“We’re here, mister.”
“Where are we?” he looked around. “I told you the bank.”
“No way, buddy. You said the Borscht. Here’s the Borscht.”
“OK,” Redrick grumbled. “I must have dreamed it.”
He paid up and got out, barely able to move his heavy legs. The asphalt was steaming in the sun, and it was very hot. Redrick realized that he was soaked, that there was a bad taste in his mouth, and that his eyes were tearing. He looked around before going in. As usual at this time of day the street was deserted. Businesses weren’t open yet, and the Borscht was supposed to be closed too, but Ernest was at his post already, wiping glasses and giving dirty looks to the trio sopping up beer at the corner table. The chairs had not been removed from the other tables. An unfamiliar porter in a white jacket was mopping the floor and another was struggling with a case of beer behind Ernest. Redrick went up to the bar, put the briefcase on the bar, and said hello. Ernest muttered something that was not exactly welcoming.
“Give me a beer,” Redrick said and yawned convulsively.
Ernest slammed an empty mug on the table, grabbed a bottle from the refrigerator, opened it, and upended it over the mug. Redrick, covering his mouth with his hand, stared at Ernest’s hand. It was trembling. The bottle hit the edge of the mug several times. Redrick looked up at Ernest’s face. His heavy eyelids were lowered, his puffy mouth twisted, and his fat cheeks drooping. The porter was mopping right under Redrick’s feet, the guys in the corner were arguing loudly over the races, and the other porter with the crates backed into Ernest so hard that he reeled. The man mumbled an apology. Ernest spoke in a cramped voice.
“Did you bring it?”
“Bring what?” Redrick looked over his shoulder.
One of the guys stood up lazily and went to the door. He stopped in the doorway to light a cigarette.
“Let’s go talk,” Ernest said.
The porter with the mop was now also between Redrick and the door. A big black man, along the lines of Gutalin, but twice as broad.

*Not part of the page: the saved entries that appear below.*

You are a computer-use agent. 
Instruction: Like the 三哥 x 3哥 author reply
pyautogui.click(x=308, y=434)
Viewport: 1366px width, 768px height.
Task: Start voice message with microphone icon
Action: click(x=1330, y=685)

“Let’s go,” Redrick said and picked up the briefcase. He didn’t feel sleepy anymore, in either eye.
He went behind the bar and squeezed past the porter with the cases of beer. The porter had apparently caught his finger. He was sucking his fingertip and watching Redrick. He was a big fellow, with a broken nose and cauliflower ears. Ernest went into the back room, and Redrick followed him, because now the three guys from the corner table were blocking the door and the porter with the mop was standing near the curtains that led to the storeroom.
In the back room Ernest stepped aside and sat on a chair by the wall. Captain Quarterblad, yellow and angry, stood up from the table. From somewhere on the left a huge UN trooper appeared, his helmet pulled down over his eyes, and quickly frisked him with his large hands. He slowed down at his right pocket and extracted the brass knuckles. He prodded Redrick in the captain’s direction. Redrick approached the table and set the briefcase in front of Captain Quarterblad.
“You bloodsucker,” he said to Ernest.
Ernest raised his eyebrows and shrugged one shoulder. It was all clear. The two porters in the doorway were smirking, and there were no other doors and the window was barred from the outside.
Captain Quarterblad, his face contorted by disgust, was digging around with both hands in the briefcase, and taking out the swag and putting in on the table: two small empties; nine batteries; various sizes of black sprays, sixteen pieces in a polyethylene package; two perfectly preserved sponges; and one jar of carbonated clay…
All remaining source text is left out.